**EXTRACT TO READ:**
McConnaughy v. Belmont County Courthouse

CourtDistrict Court, S.D. Ohio
DecidedJune 28, 2021
Docket2:21-cv-02240
StatusUnknown

This text of McConnaughy v. Belmont County Courthouse (McConnaughy v. Belmont County Courthouse) is published on Counsel Stack Legal Research, covering District Court, S.D. Ohio primary law. Counsel Stack provides free access to over 12 million legal documents including statutes, case law, regulations, and constitutions.

Bluebook
McConnaughy v. Belmont County Courthouse, (S.D. Ohio 2021).

Opinion

IN THE UNITED STATES DISTRICT COURT FOR THE SOUTHERN DISTRICT OF OHIO EASTERN DIVISION

MARK ALLEN MCCONAUGHY,

Plaintiff, Case No. 2:21-cv-2240

vs. Judge Michael H. Watson

Magistrate Judge Elizabeth P. Deavers BELMONT COUNTY COURTHOUSE,

Defendant.

ORDER AND INITIAL SCREEN REPORT AND RECOMMENDATION

Plaintiff, an Ohio resident who is proceeding without the assistance of counsel, moves this court for leave to proceed in forma pauperis. (ECF No. 1.) Plaintiff’s request to proceed in forma pauperis is GRANTED. All judicial officers who render services in this action shall do so as if the costs had been prepaid. 28 U.S.C. § 1915(a). This matter is now before the Court for the initial screen of Plaintiff’s Complaint under 28 U.S.C. § 1915(e)(2) to identify cognizable claims and to recommend dismissal of Plaintiff’s Complaint, or any portion of it, which is frivolous, malicious, fails to state a claim upon which relief may be granted, or seeks monetary relief from a defendant who is immune from such relief. 28 U.S.C. § 1915(e)(2). Having performed the initial screen, for the reasons that follow, it is RECOMMENDED that the Court DISMISS Plaintiff’s action in its entirety. I. Congress enacted 28 U.S.C. § 1915, the federal in forma pauperis statute, seeking to “lower judicial access barriers to the indigent.” Denton v. Hernandez, 504 U.S. 25, 31 (1992). In doing so, however, “Congress recognized that ‘a litigant whose filing fees and court costs are assumed by the public, unlike a paying litigant, lacks an economic incentive to refrain from filing frivolous, malicious, or repetitive lawsuits.’” Id. at 31 (quoting Neitzke v. Williams, 490 U.S. 319, 324 (1989)). To address this concern, Congress included subsection (e)1 as part of the statute, which provides in pertinent part: (2) Notwithstanding any filing fee, or any portion thereof, that may have been paid, the court shall dismiss the case at any time if the court determines that--

* * *

(B) the action or appeal--

(i) is frivolous or malicious;

(ii) fails to state a claim on which relief may be granted; or . . . .

**STUDY MATERIAL:**

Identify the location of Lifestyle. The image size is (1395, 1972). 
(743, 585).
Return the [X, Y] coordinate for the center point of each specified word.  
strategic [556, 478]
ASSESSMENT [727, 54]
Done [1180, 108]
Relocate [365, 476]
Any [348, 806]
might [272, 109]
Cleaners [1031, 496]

**TASK REQUIREMENTS:**
Carry on the court order in McConnaughy v. Belmont County Courthouse from the point where it stops. The entries have no role here.

**OUTPUT OF THE EXERCISE:**
28 U.S.C. § 1915(e)(2)(B)(i) & (ii); Denton, 504 U.S. at 31. Thus, § 1915(e) requires sua sponte dismissal of an action upon the Court’s determination that the action is frivolous or malicious, or upon determination that the action fails to state a claim upon which relief may be granted. To properly state a claim upon which relief may be granted, a plaintiff must satisfy the basic federal pleading requirements set forth in Federal Rule of Civil Procedure 8(a). See also Hill v. Lappin, 630 F.3d 468, 470–71 (6th Cir. 2010) (applying Federal Rule of Civil Procedure 12(b)(6) standards to review under 28 U.S.C. §§ 1915A and 1915(e)(2)(B)(ii)). Under Rule 8(a)(2), a complaint must contain a “short and plain statement of the claim showing that the pleader is entitled to relief.” Fed. R. Civ. P. 8(a)(2). Thus, Rule 8(a) “imposes legal and factual demands on the authors of complaints.” 16630 Southfield Ltd., P’Ship v. Flagstar Bank, F.S.B., 727 F.3d 502, 503 (6th Cir. 2013).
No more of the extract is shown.